#### Dataset extract:
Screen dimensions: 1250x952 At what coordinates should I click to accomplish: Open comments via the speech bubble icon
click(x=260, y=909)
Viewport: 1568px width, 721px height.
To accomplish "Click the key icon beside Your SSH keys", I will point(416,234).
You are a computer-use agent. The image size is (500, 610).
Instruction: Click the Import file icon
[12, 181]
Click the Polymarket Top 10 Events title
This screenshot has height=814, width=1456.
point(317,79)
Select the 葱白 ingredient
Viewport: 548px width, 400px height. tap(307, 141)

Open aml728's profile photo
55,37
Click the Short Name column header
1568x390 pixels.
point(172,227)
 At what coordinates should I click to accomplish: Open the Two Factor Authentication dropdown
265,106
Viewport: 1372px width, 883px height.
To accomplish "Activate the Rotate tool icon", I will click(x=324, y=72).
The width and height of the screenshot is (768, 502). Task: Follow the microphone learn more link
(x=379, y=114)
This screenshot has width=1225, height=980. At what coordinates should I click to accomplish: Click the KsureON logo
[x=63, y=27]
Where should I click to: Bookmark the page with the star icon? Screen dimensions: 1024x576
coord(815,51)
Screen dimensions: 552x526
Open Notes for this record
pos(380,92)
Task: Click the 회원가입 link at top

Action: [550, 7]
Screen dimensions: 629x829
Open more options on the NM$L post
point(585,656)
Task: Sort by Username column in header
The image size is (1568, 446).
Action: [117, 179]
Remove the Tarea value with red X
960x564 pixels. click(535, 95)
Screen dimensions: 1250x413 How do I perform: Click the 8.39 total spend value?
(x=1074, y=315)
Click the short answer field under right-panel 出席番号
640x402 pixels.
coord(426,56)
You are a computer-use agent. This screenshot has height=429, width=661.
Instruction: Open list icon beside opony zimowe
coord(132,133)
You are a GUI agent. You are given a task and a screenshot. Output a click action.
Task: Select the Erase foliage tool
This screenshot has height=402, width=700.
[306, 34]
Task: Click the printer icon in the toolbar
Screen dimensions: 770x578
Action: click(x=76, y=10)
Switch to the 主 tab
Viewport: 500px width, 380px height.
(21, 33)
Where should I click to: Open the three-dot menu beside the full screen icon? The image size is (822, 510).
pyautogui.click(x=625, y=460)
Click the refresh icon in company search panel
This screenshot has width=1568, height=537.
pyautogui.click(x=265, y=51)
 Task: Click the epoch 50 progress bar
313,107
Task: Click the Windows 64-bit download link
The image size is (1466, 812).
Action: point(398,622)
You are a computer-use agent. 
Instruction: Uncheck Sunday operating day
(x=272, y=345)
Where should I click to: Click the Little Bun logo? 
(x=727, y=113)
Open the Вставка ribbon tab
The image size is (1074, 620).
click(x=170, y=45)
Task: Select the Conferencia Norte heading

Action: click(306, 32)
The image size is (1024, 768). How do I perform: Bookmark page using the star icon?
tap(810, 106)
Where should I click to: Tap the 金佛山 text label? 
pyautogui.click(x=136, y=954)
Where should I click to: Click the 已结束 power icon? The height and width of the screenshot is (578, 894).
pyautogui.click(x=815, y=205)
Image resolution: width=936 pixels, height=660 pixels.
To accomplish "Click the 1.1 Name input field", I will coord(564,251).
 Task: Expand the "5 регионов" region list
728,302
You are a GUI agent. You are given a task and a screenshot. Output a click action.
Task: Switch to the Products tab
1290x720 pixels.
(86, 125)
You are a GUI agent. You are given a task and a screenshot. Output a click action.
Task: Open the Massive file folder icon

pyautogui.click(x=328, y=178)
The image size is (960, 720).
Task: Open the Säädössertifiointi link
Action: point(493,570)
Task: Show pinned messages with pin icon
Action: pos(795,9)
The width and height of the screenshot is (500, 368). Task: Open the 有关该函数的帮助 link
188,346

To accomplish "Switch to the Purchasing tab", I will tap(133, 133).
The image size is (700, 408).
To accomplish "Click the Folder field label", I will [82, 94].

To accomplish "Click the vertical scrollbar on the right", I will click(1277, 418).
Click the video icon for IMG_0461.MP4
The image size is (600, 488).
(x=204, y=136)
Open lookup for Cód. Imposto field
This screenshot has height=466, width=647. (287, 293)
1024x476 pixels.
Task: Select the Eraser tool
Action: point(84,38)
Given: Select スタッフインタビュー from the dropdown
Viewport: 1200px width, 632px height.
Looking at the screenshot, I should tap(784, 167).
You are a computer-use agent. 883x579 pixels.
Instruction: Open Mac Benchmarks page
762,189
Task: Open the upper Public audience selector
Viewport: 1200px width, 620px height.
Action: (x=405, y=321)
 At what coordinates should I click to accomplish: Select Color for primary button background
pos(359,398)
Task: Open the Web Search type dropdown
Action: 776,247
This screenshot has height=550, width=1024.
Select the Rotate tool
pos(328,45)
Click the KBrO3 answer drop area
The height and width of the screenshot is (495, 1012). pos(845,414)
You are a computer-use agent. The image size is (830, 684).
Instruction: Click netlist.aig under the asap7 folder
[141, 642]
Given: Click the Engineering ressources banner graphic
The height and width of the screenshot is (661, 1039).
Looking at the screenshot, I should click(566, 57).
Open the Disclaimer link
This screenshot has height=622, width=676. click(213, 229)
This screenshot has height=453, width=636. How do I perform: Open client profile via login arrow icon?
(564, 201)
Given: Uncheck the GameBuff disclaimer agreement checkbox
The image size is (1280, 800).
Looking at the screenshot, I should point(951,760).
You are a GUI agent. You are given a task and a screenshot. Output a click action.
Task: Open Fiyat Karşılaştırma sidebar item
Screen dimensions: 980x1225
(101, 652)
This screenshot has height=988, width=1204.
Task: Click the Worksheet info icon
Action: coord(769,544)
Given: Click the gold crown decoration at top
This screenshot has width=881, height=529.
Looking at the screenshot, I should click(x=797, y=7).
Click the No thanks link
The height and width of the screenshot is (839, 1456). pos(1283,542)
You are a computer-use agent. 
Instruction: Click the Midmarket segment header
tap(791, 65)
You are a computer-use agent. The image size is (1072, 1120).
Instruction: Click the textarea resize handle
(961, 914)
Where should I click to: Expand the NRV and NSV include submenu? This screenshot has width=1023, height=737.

#### Work to complete:
Reproduce the data, keeping every line exactly the same.

#### Written response:
Screen dimensions: 1250x952 At what coordinates should I click to accomplish: Open comments via the speech bubble icon
click(x=260, y=909)
Viewport: 1568px width, 721px height.
To accomplish "Click the key icon beside Your SSH keys", I will point(416,234).
You are a computer-use agent. The image size is (500, 610).
Instruction: Click the Import file icon
[12, 181]
Click the Polymarket Top 10 Events title
This screenshot has height=814, width=1456.
point(317,79)
Select the 葱白 ingredient
Viewport: 548px width, 400px height. tap(307, 141)

Open aml728's profile photo
55,37
Click the Short Name column header
1568x390 pixels.
point(172,227)
 At what coordinates should I click to accomplish: Open the Two Factor Authentication dropdown
265,106
Viewport: 1372px width, 883px height.
To accomplish "Activate the Rotate tool icon", I will click(x=324, y=72).
The width and height of the screenshot is (768, 502). Task: Follow the microphone learn more link
(x=379, y=114)
This screenshot has width=1225, height=980. At what coordinates should I click to accomplish: Click the KsureON logo
[x=63, y=27]
Where should I click to: Bookmark the page with the star icon? Screen dimensions: 1024x576
coord(815,51)
Screen dimensions: 552x526
Open Notes for this record
pos(380,92)
Task: Click the 회원가입 link at top

Action: [550, 7]
Screen dimensions: 629x829
Open more options on the NM$L post
point(585,656)
Task: Sort by Username column in header
The image size is (1568, 446).
Action: [117, 179]
Remove the Tarea value with red X
960x564 pixels. click(535, 95)
Screen dimensions: 1250x413 How do I perform: Click the 8.39 total spend value?
(x=1074, y=315)
Click the short answer field under right-panel 出席番号
640x402 pixels.
coord(426,56)
You are a computer-use agent. This screenshot has height=429, width=661.
Instruction: Open list icon beside opony zimowe
coord(132,133)
You are a GUI agent. You are given a task and a screenshot. Output a click action.
Task: Select the Erase foliage tool
This screenshot has height=402, width=700.
[306, 34]
Task: Click the printer icon in the toolbar
Screen dimensions: 770x578
Action: click(x=76, y=10)
Switch to the 主 tab
Viewport: 500px width, 380px height.
(21, 33)
Where should I click to: Open the three-dot menu beside the full screen icon? The image size is (822, 510).
pyautogui.click(x=625, y=460)
Click the refresh icon in company search panel
This screenshot has width=1568, height=537.
pyautogui.click(x=265, y=51)
 Task: Click the epoch 50 progress bar
313,107
Task: Click the Windows 64-bit download link
The image size is (1466, 812).
Action: point(398,622)
You are a computer-use agent. 
Instruction: Uncheck Sunday operating day
(x=272, y=345)
Where should I click to: Click the Little Bun logo? 
(x=727, y=113)
Open the Вставка ribbon tab
The image size is (1074, 620).
click(x=170, y=45)
Task: Select the Conferencia Norte heading

Action: click(306, 32)
The image size is (1024, 768). How do I perform: Bookmark page using the star icon?
tap(810, 106)
Where should I click to: Tap the 金佛山 text label? 
pyautogui.click(x=136, y=954)
Where should I click to: Click the 已结束 power icon? The height and width of the screenshot is (578, 894).
pyautogui.click(x=815, y=205)
Image resolution: width=936 pixels, height=660 pixels.
To accomplish "Click the 1.1 Name input field", I will coord(564,251).
 Task: Expand the "5 регионов" region list
728,302
You are a GUI agent. You are given a task and a screenshot. Output a click action.
Task: Switch to the Products tab
1290x720 pixels.
(86, 125)
You are a GUI agent. You are given a task and a screenshot. Output a click action.
Task: Open the Massive file folder icon

pyautogui.click(x=328, y=178)
The image size is (960, 720).
Task: Open the Säädössertifiointi link
Action: point(493,570)
Task: Show pinned messages with pin icon
Action: pos(795,9)
The width and height of the screenshot is (500, 368). Task: Open the 有关该函数的帮助 link
188,346

To accomplish "Switch to the Purchasing tab", I will tap(133, 133).
The image size is (700, 408).
To accomplish "Click the Folder field label", I will [82, 94].

To accomplish "Click the vertical scrollbar on the right", I will click(1277, 418).
Click the video icon for IMG_0461.MP4
The image size is (600, 488).
(x=204, y=136)
Open lookup for Cód. Imposto field
This screenshot has height=466, width=647. (287, 293)
1024x476 pixels.
Task: Select the Eraser tool
Action: point(84,38)
Given: Select スタッフインタビュー from the dropdown
Viewport: 1200px width, 632px height.
Looking at the screenshot, I should tap(784, 167).
You are a computer-use agent. 883x579 pixels.
Instruction: Open Mac Benchmarks page
762,189
Task: Open the upper Public audience selector
Viewport: 1200px width, 620px height.
Action: (x=405, y=321)
 At what coordinates should I click to accomplish: Select Color for primary button background
pos(359,398)
Task: Open the Web Search type dropdown
Action: 776,247
This screenshot has height=550, width=1024.
Select the Rotate tool
pos(328,45)
Click the KBrO3 answer drop area
The height and width of the screenshot is (495, 1012). pos(845,414)
You are a computer-use agent. The image size is (830, 684).
Instruction: Click netlist.aig under the asap7 folder
[141, 642]
Given: Click the Engineering ressources banner graphic
The height and width of the screenshot is (661, 1039).
Looking at the screenshot, I should click(566, 57).
Open the Disclaimer link
This screenshot has height=622, width=676. click(213, 229)
This screenshot has height=453, width=636. How do I perform: Open client profile via login arrow icon?
(564, 201)
Given: Uncheck the GameBuff disclaimer agreement checkbox
The image size is (1280, 800).
Looking at the screenshot, I should point(951,760).
You are a GUI agent. You are given a task and a screenshot. Output a click action.
Task: Open Fiyat Karşılaştırma sidebar item
Screen dimensions: 980x1225
(101, 652)
This screenshot has height=988, width=1204.
Task: Click the Worksheet info icon
Action: coord(769,544)
Given: Click the gold crown decoration at top
This screenshot has width=881, height=529.
Looking at the screenshot, I should click(x=797, y=7).
Click the No thanks link
The height and width of the screenshot is (839, 1456). pos(1283,542)
You are a computer-use agent. 
Instruction: Click the Midmarket segment header
tap(791, 65)
You are a computer-use agent. The image size is (1072, 1120).
Instruction: Click the textarea resize handle
(961, 914)
Where should I click to: Expand the NRV and NSV include submenu? This screenshot has width=1023, height=737.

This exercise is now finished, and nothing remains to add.